The complete code for the Arduino transmitter part is given at the bottom of this page. The explanation of the code is as follows.

These are the header files which are needed to be included to send or receive the data using the RF module. These libraries make the connection between the Arduino and the module simple. Without these, you have to manually write the code for connecting the RF module with the Arduino. An object is created “driver” to access the commands used for sending and receiving the data. You can download the Radio Head Library for Arduino from Github.

#include <RH_ASK.h>
#include <SPI.h> // Not actually used but needed to compile 
RH_ASK driver;

 

 Serial.begin() is used to find whether the RF transmitter module is working or not and I have initialized the PIN 5 (digital pin 5) as an Input pin and this acts as a door-bell switch.

void setup()
{
   Serial.begin(9600); // Debugging only
   pinMode(5,INPUT);

 

This code is used to print the message “init failed” when the RF TX module does not initialize at starting of the program and this run only ones.

   if (!driver.init())
        Serial.println("init failed");

 

The if function checks whether the pin is logic HIGH or LOW, i.e. if the doorbell switch is on the state or in an off state. The pointer msg contains the message which we want to send through a transmitter. One note is that we must know the number of characters we need to send. This will help in writing the receiver code. 

   if(digitalRead(5)==HIGH){
 const char *msg = "a";

 

The strlen() command checks the length of the message, which is 1 in this case. The driver.send() commands sends the data to the tx module which are converted into waves. The command driver.waitPacketSent() is used to wait until the data is sent.

driver.send((uint8_t *)msg, strlen(msg));
driver.waitPacketSent();

 

Arduino Receiver Code Explanation

The Receiver program is also given at the end of this page below the Transmitter code or it can be downloaded from here. You can directly use it with your hardware; the code explanation is as follows.

These are the header files which are needed to be included to send or receive the data using the RF module. These libraries make the connection between the Arduino and the RF module simple. Without these, you have to manually write the code for connecting the RF module with the Arduino.

#include <RH_ASK.h>
#include <SPI.h> // Not actually used but needed to compile

 

These are the header files that are created for the code to equate the values of frequency to a particular note and get the note values to get the musical tone. If you want to know more about pitches.h or how to play the melody with Arduino and buzzer you can refer to this Melody using Tone() Function tutorial. 

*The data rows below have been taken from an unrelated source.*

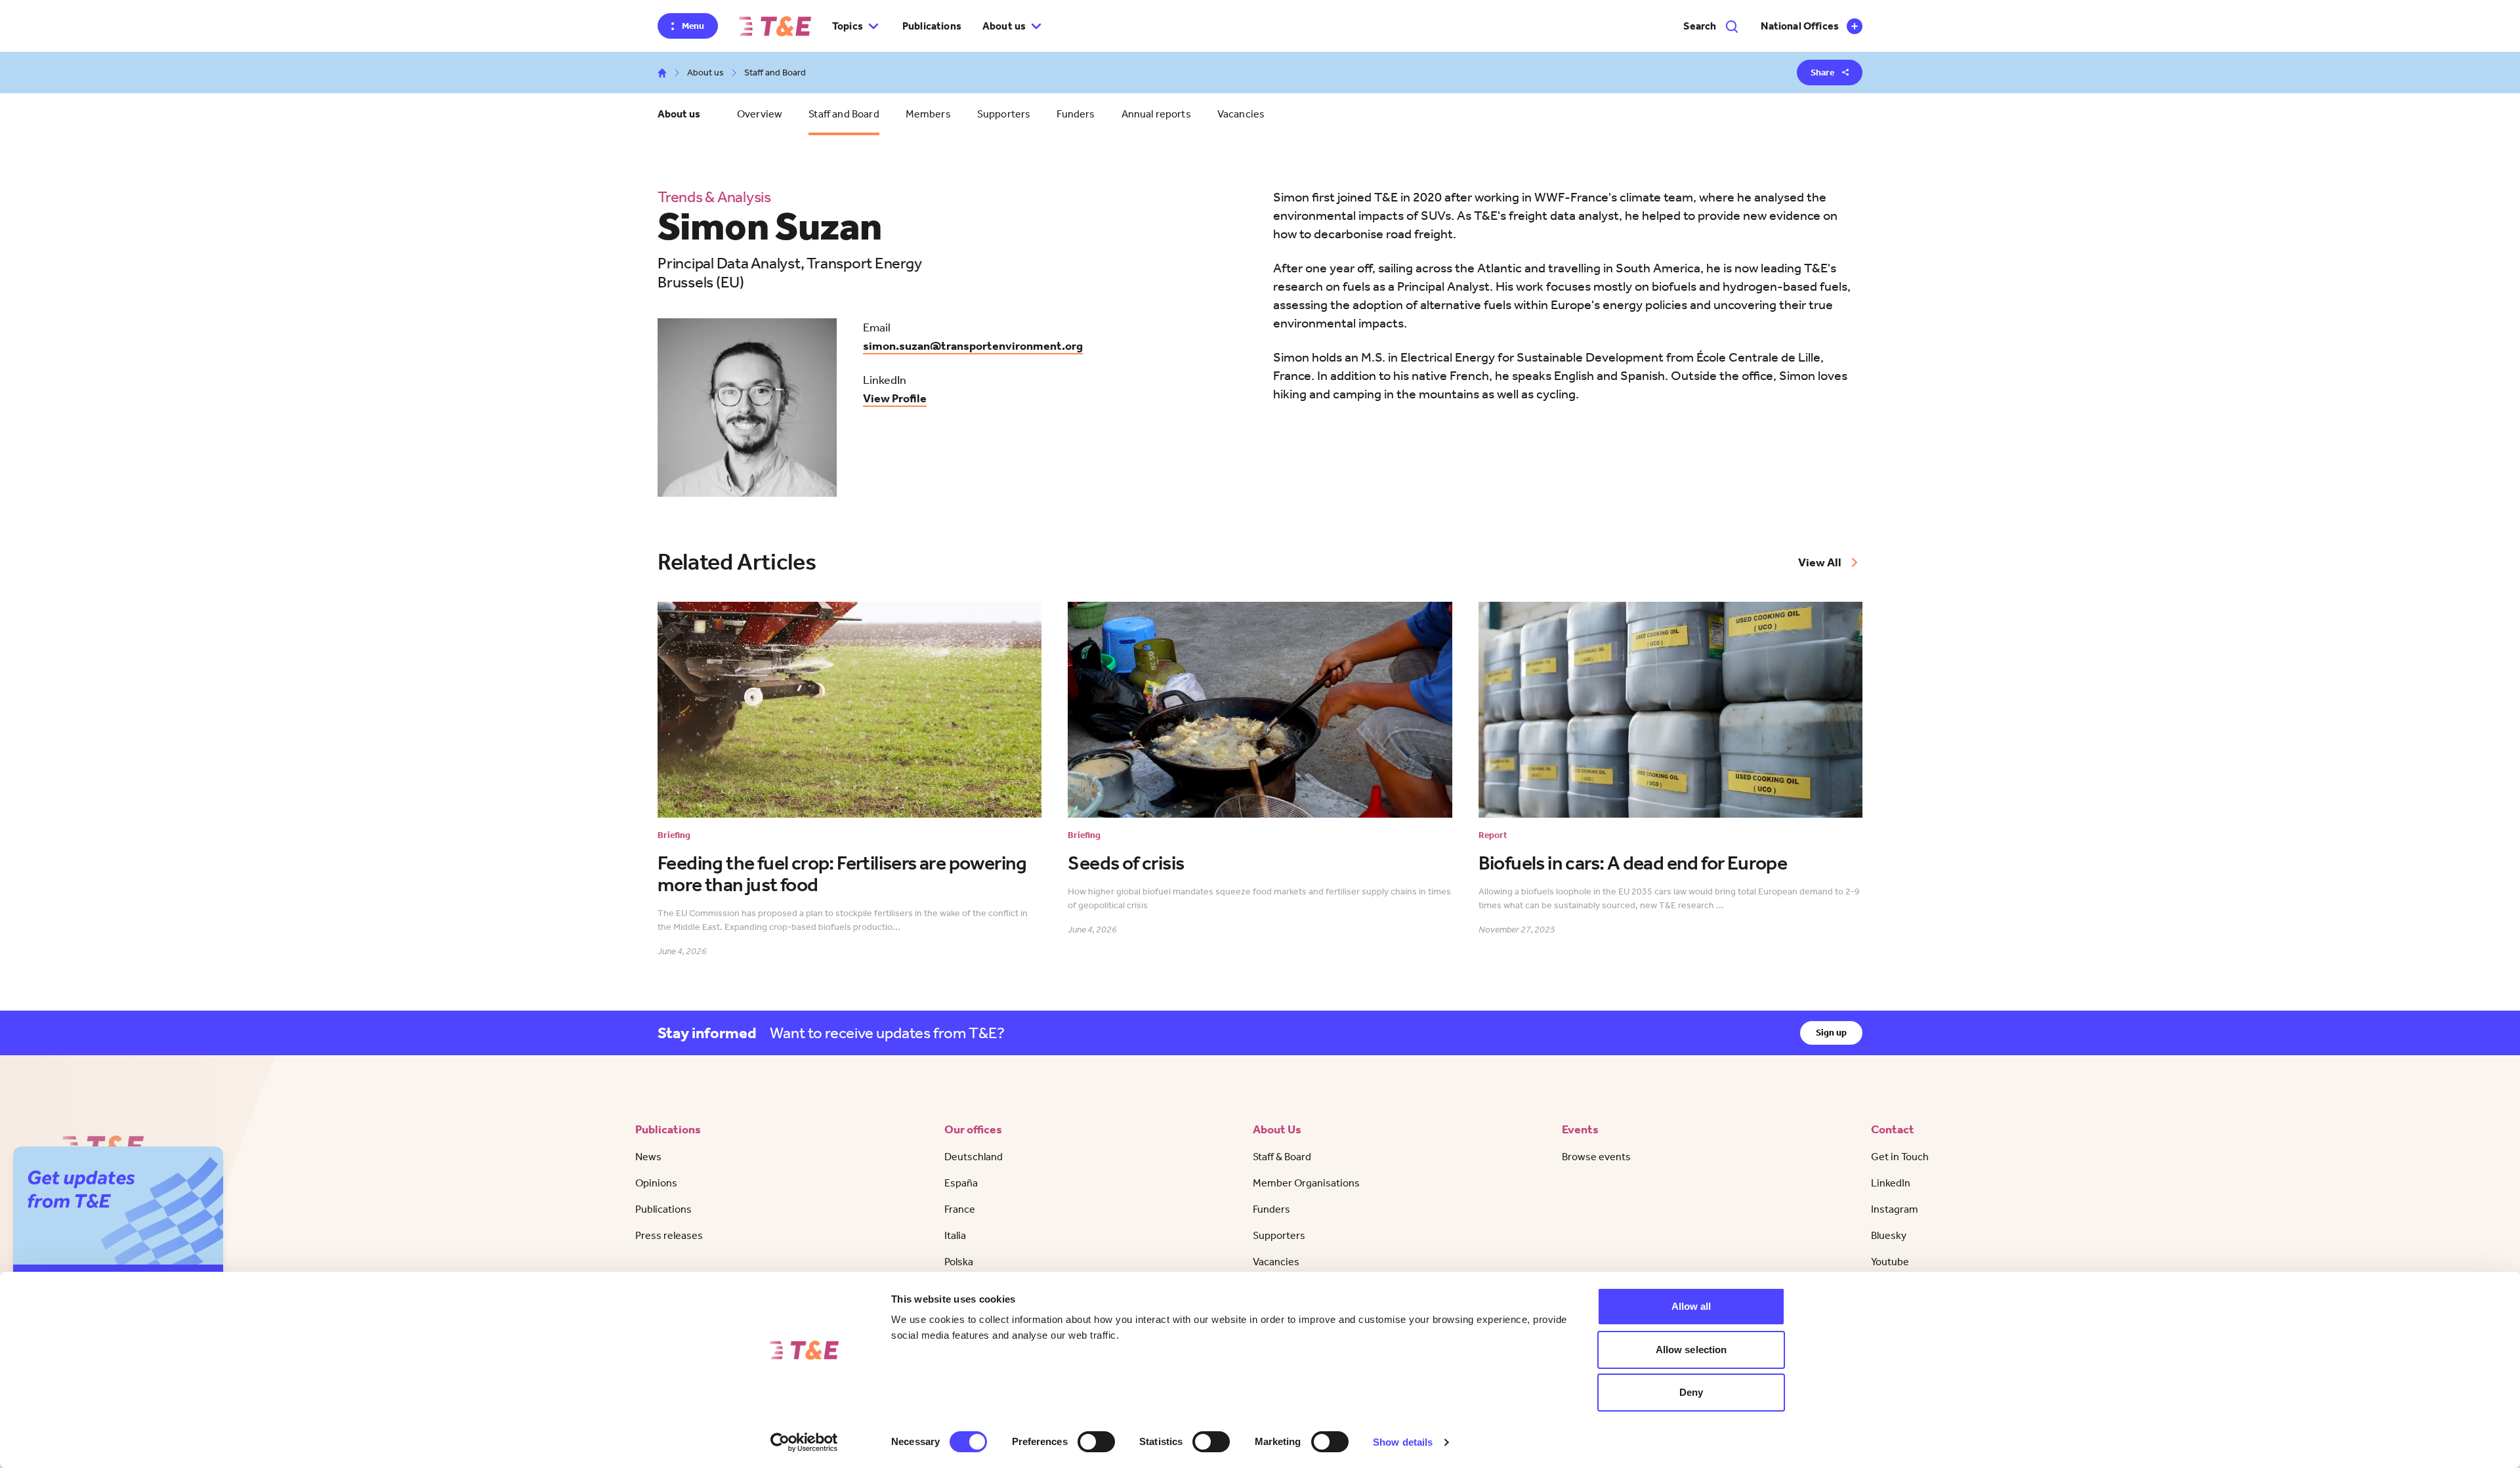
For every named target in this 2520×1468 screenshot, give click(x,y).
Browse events (1596, 1156)
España (961, 1183)
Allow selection (1691, 1349)
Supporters (1004, 114)
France (959, 1209)
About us (705, 72)
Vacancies (1241, 114)
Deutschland (973, 1156)
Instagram (1894, 1209)
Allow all (1691, 1306)
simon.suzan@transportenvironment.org (973, 346)
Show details (1403, 1442)
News (648, 1156)
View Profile (895, 398)
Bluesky (1888, 1235)
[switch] (1096, 1441)
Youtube (1890, 1261)
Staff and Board (843, 114)
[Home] (775, 26)
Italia (955, 1235)
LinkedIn (1890, 1183)
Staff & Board (1282, 1156)
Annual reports (1156, 114)
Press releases (669, 1235)
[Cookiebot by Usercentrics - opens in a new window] (804, 1442)
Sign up (1831, 1032)
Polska (958, 1261)
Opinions (656, 1183)
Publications (931, 26)
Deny (1691, 1392)
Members (928, 114)
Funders (1076, 114)
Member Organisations (1306, 1183)
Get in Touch (1900, 1156)
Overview (759, 114)
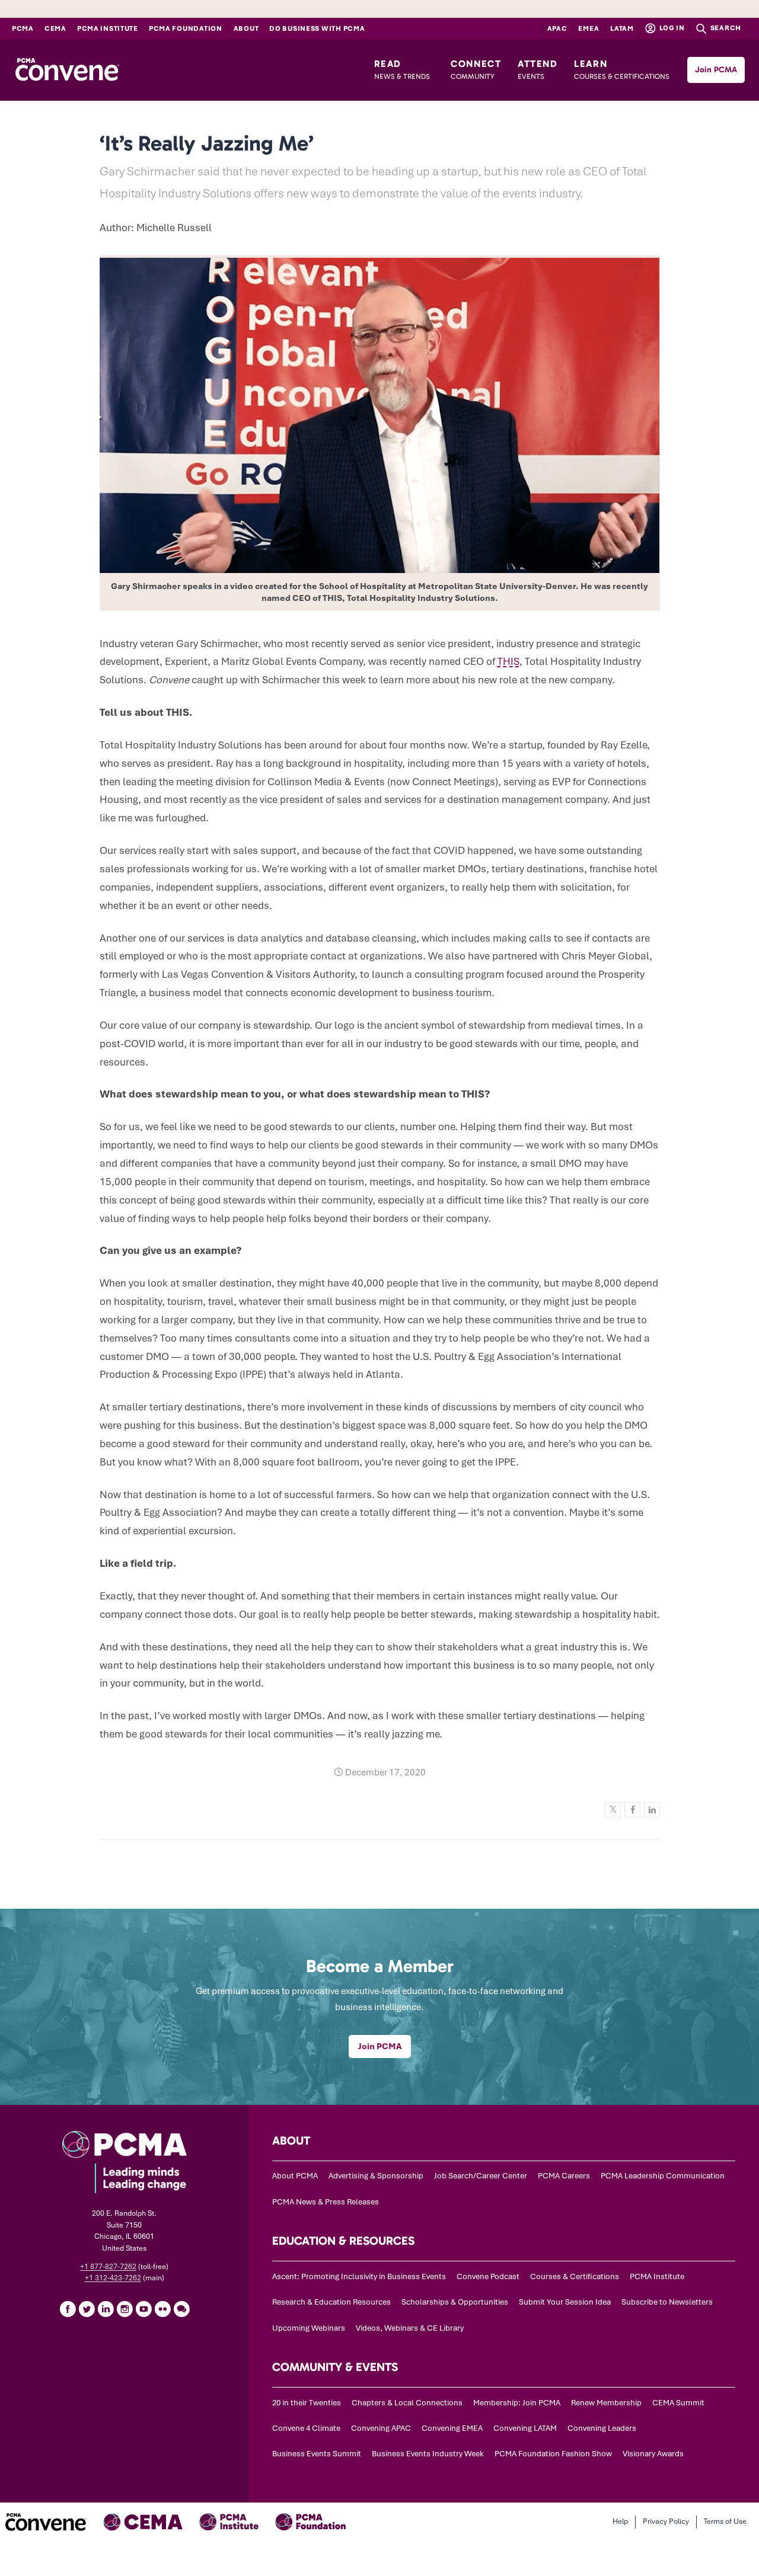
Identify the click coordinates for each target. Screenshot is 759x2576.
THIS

#include "pitches.h" //add Equivalent frequency for musical note
#include "themes.h" //add Note vale and duration

 

An object is created “driver” to access the commands used for sending and receiving the data.

RH_ASK driver;

 

To print messages in the serial monitor. Then the if condition checks if the initialization is failed or not.

void setup()
{
    Serial.begin(9600);      // Debugging purpose
  if (!driver.init())
         Serial.println("init failed");
     else
        Serial.println("done");

 

This whole code deals with the notes, pitches, and duration to be taken to the required melody

void Play_Pirates()
{
  for (int thisNote = 0; thisNote < (sizeof(Pirates_note)/sizeof(int)); thisNote++) {
    int noteDuration = 1000 / Pirates_duration[thisNote];//convert duration to time delay
    tone(8, Pirates_note[thisNote], noteDuration);
    int pauseBetweenNotes = noteDuration * 1.05; //Here 1.05 is tempo, increase to play it slower
    delay(pauseBetweenNotes);
    noTone(8); //stop music on pin 8
    }
}

 

The command uint8_t buf[1] initializes the buf as an unsigned integer of length 8 bits, and the size of the buf variable is 1, as I told you before that we should how many bits we sent and getting the length of the buf variable in binary form.

void loop()
{
        uint8_t buf[1];
    uint8_t buflen = sizeof(buf);

 

This code checks whether we received the correct data and if the received signal is correct it plays the song.

    if (driver.recv(buf, &buflen)) // Non-blocking
      Serial.println("Selected -> 'He is a Pirate' "); 
      Play_Pirates();
      Serial.println("stop");

 

Wireless Arduino Doorbell Working

The transmitter module, along with the Arduino is connected near the door, and the receiver module, along with Arduino, can be installed in any part of the room. When someone presses the switch, it sends the high pulse to the 5th pin of Arduino, which is connected near the door along with the transmitter module. In our Receiver code, we wrote a command- digitalRead(5), this command makes the Arduino, to keep on reading this pin. When this pin gets HIGH, Arduino transmits data through the transmitter, and these signals are received by the receiver. The Arduino, which is connected to a buzzer, reads these signals, and when the desired data is received, the if function is satisfied, and the code will initiate the function, Play_Pirates() and the music will start to play.   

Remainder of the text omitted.